"Jordi Guti?rrez Hermoso" <jordigh at gmail.com> writes:
> Let's move the discussion back to the list...
>
> On 24/01/2008, Hugo Coolens <hugocoolens at skynet.be> wrote:
>> The thing is, I have a whole family of polynomials related to an
>> electrical network and I'd love to see a general method to solve
>> them (factorize or determine the roots) starting from the coefficients,
>> I don't know much about Galois theory but it would be great just to see
>> it work on an example like I sent you, maybe then I'll get the necessary
>> insight
>
>
> This doesn't seem like an easy question in general. Of course if you
> can find enough roots by radicals until your polynomial is of degree 4
> or less, then you have found them all. In general, I think we would
> first need routines for computing Galois groups of polynomials of
> small degrees. Last time I checked, Maple had routines for computing
> Galois groups of polynomials of degree up to 9, but I don't know if
> Maxima has any such thing.
>
> Using tricks such as computing discriminants and other assorted
> methods, it's possible to automate the computation of the Galois group
> for polynomials. A decomposition series for the Galois group, if it
> exists (i.e. if it's soluble), can then give a clue on what radicals
> the solution will be, although I don't have details for this.
>
> I would have to grep the literature to see if I can find anything
> about computer algorithms for solutions by radicals or determine that
> they're impossible.
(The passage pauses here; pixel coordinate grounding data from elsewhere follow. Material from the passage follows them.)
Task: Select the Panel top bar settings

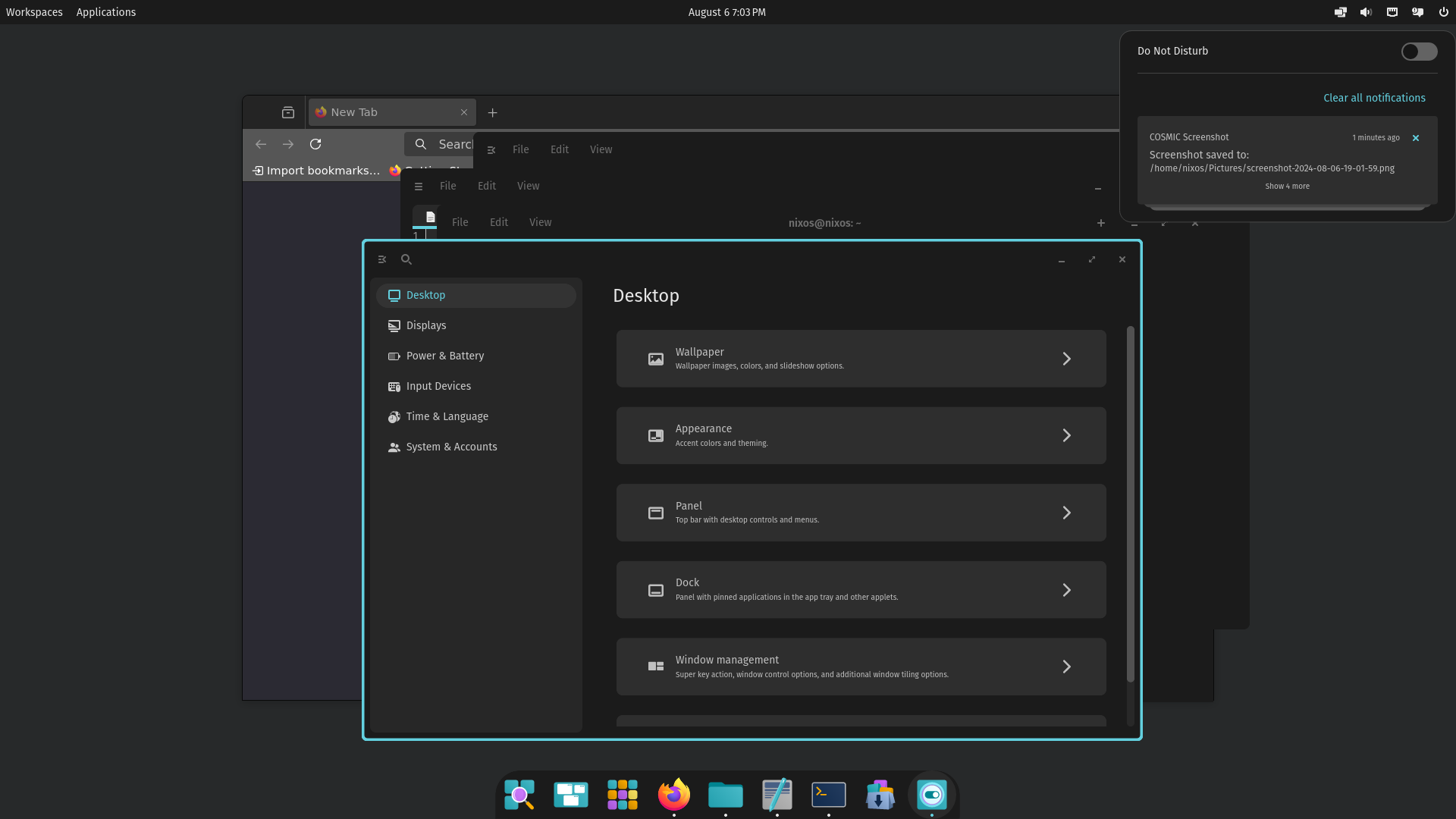Action: tap(861, 512)
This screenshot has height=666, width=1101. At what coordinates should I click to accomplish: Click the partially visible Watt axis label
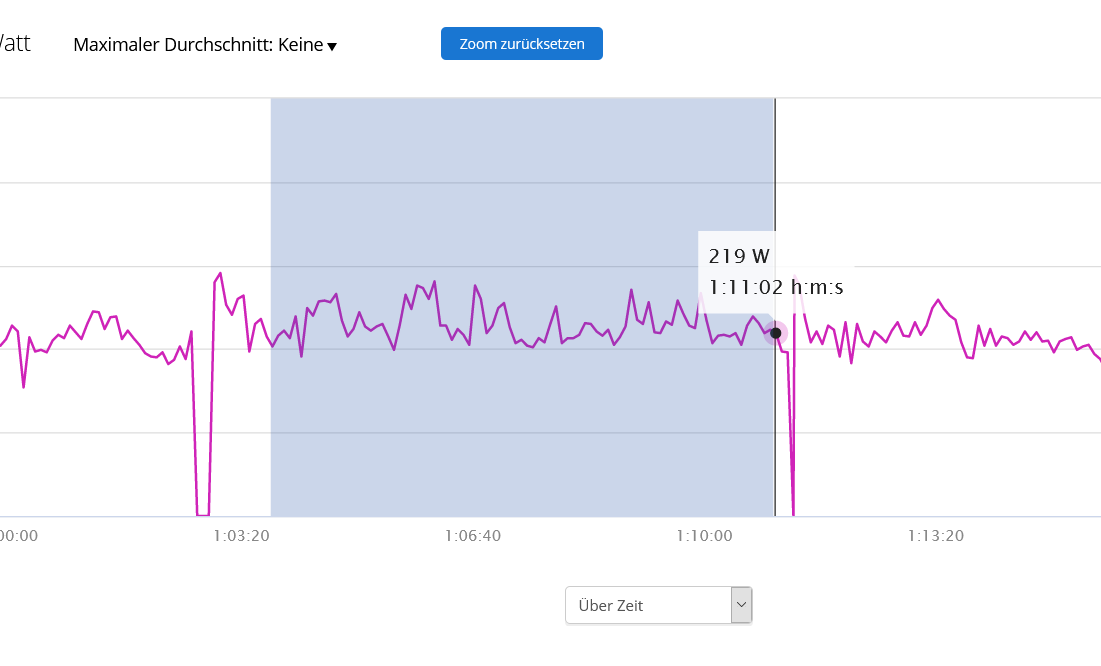(x=14, y=44)
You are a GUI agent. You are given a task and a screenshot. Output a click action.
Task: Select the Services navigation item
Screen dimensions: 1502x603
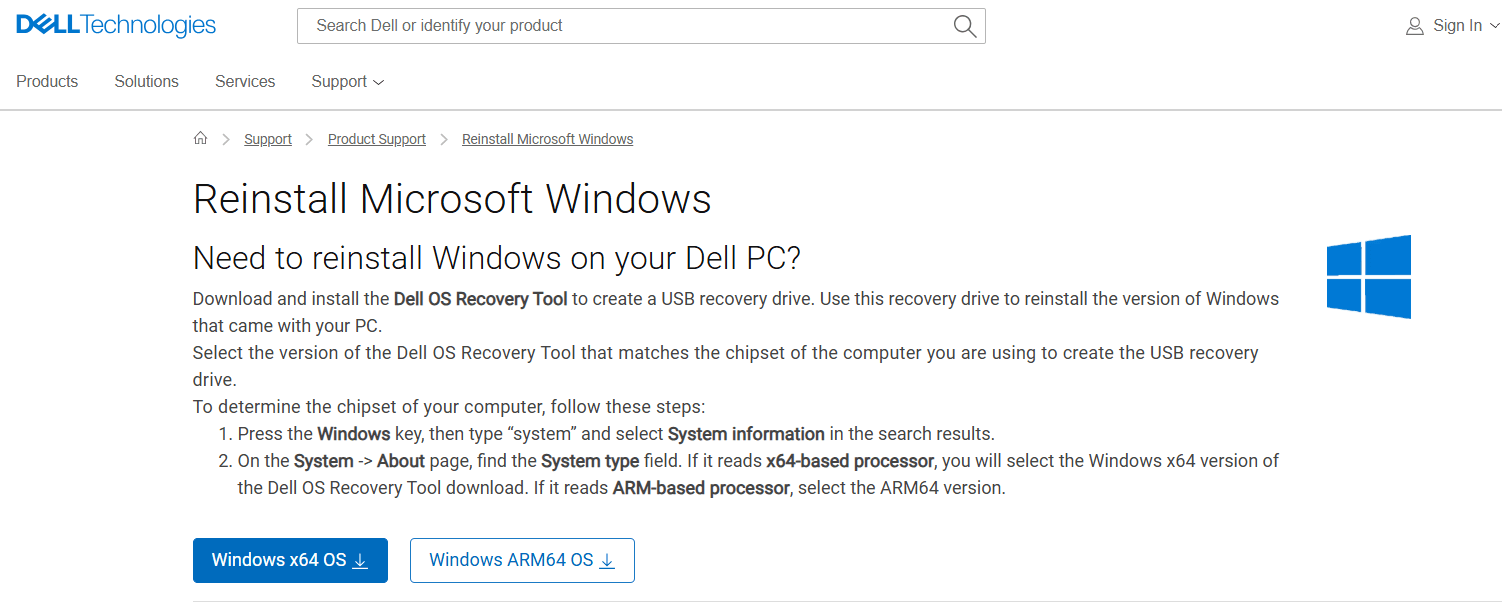coord(245,81)
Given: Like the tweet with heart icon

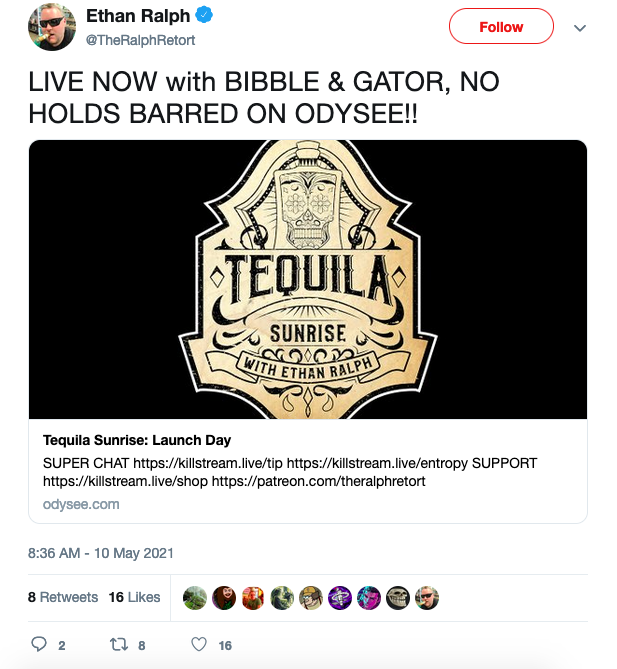Looking at the screenshot, I should pyautogui.click(x=199, y=644).
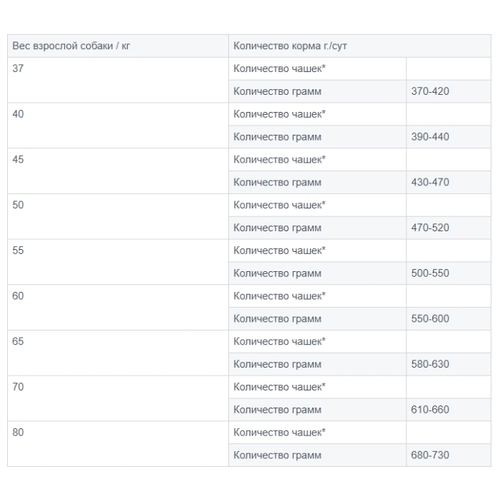Select the weight cell showing 50

(x=118, y=217)
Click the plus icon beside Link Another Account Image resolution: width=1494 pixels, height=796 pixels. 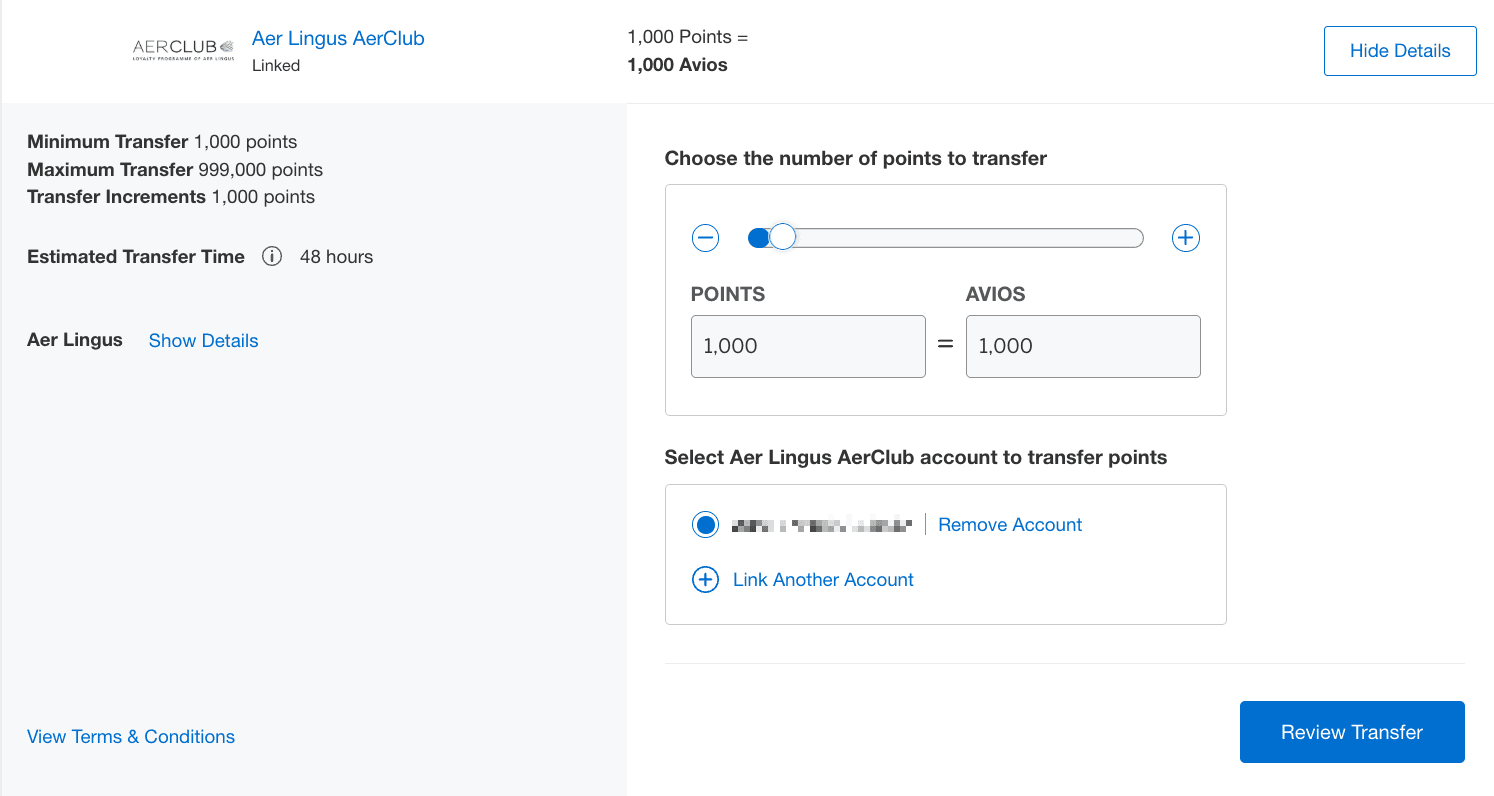705,580
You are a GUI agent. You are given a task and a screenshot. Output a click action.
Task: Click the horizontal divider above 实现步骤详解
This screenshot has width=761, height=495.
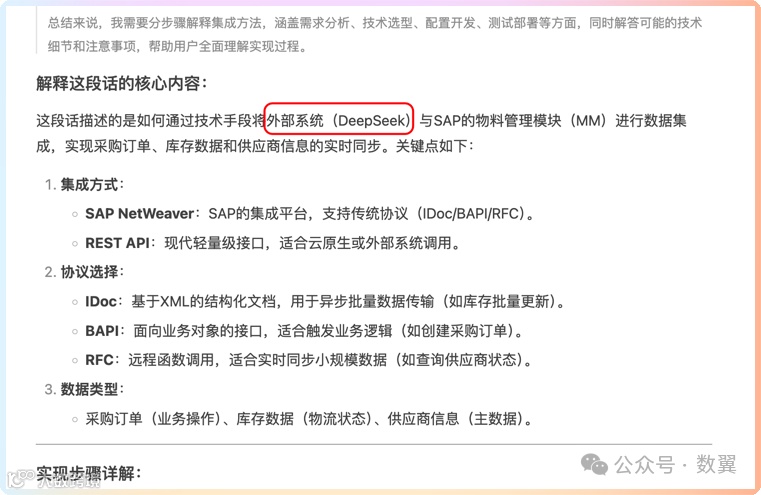[374, 444]
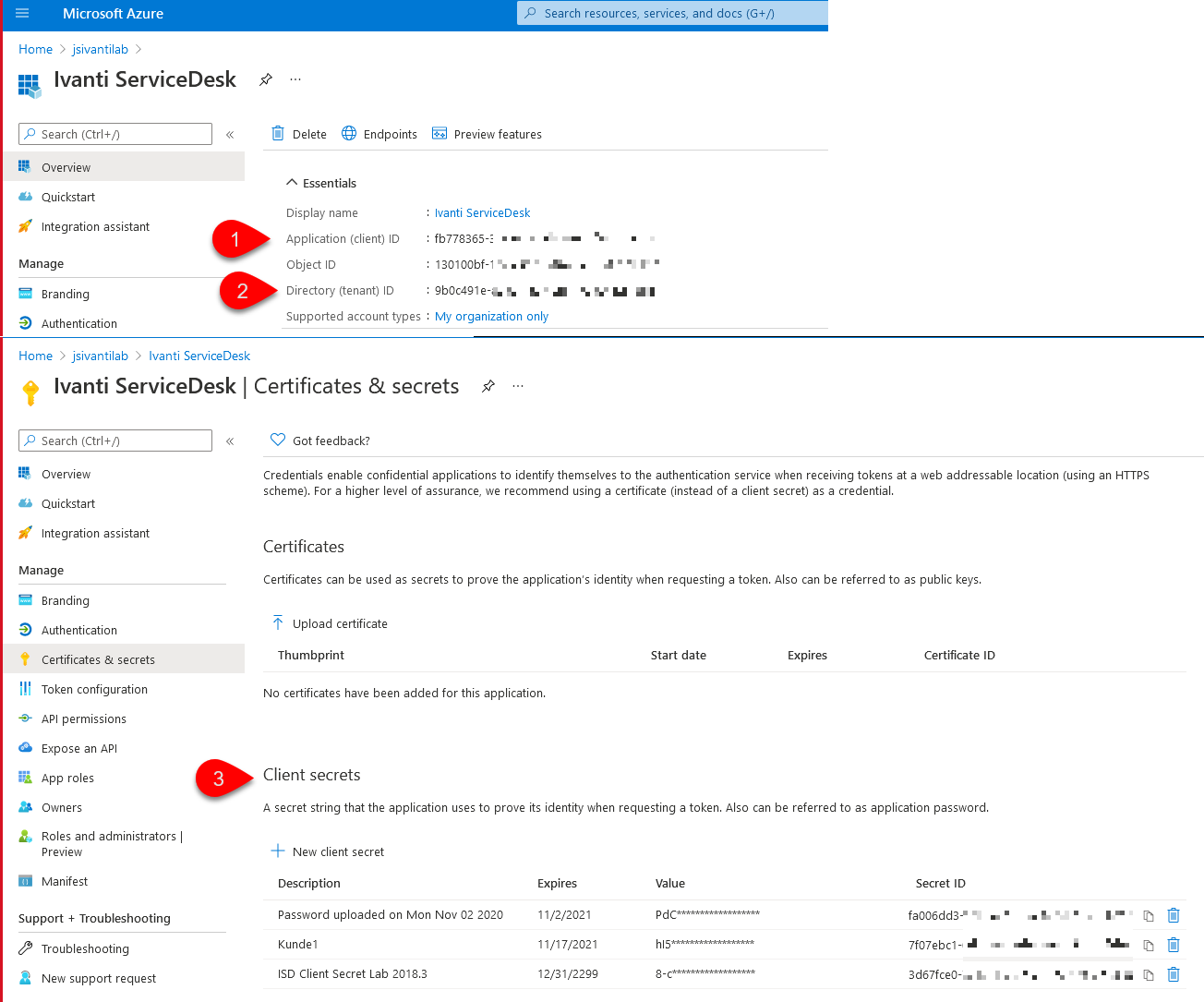Open Preview features

[x=487, y=134]
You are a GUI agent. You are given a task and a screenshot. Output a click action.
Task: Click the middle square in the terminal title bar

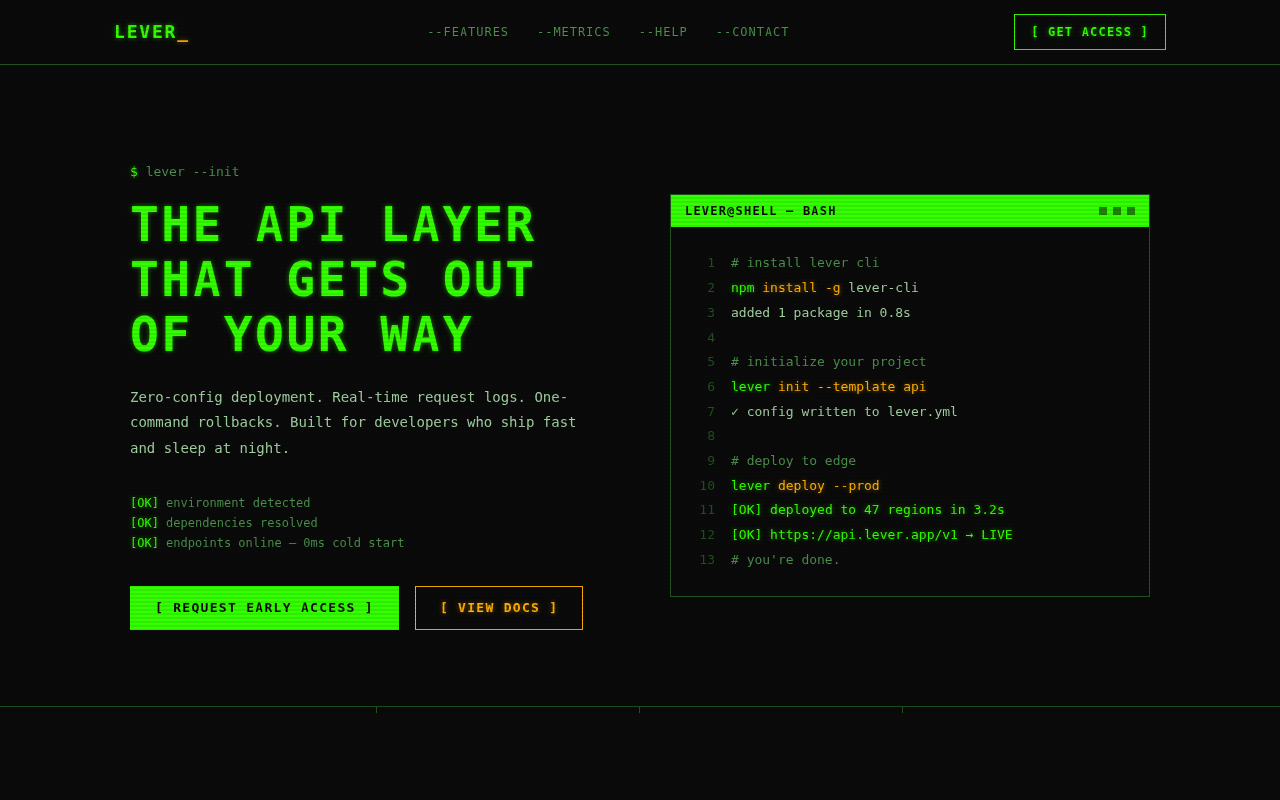tap(1117, 211)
It's an interesting problem, and I'm sure someone
> else has already solved it or worked on it extensively.
>
> Anyone else, please feel free to contribute further thoughts.
>
GAP has functions for computing the Galois group of a polynomial.
For example
gap> x := Indeterminate(Rationals);;
gap> GaloisType(x^10-5*x^4-4);
37
gap> g := TransitiveGroup(10, last);
[2^4]S(5)
gap> GeneratorsOfGroup(g);
[ (2,7)(5,10), (1,3,5,7,9)(2,4,6,8,10), (2,10)(5,7) ]
gap> IsSolvable(g);
false
Since finding Galois groups is computationally hard, GAP also
provides probabilistic methods that return a list of the most
likely Galois Groups:
gap> f:=x^10-8*x^9+27*x^6-33*x^3+34*x-7;;
gap> ProbabilityShapes(f);
[ 45 ]
gap> TransitiveGroup(10, 45);
S10
HTH,
Nikos
> - Jordi G. H.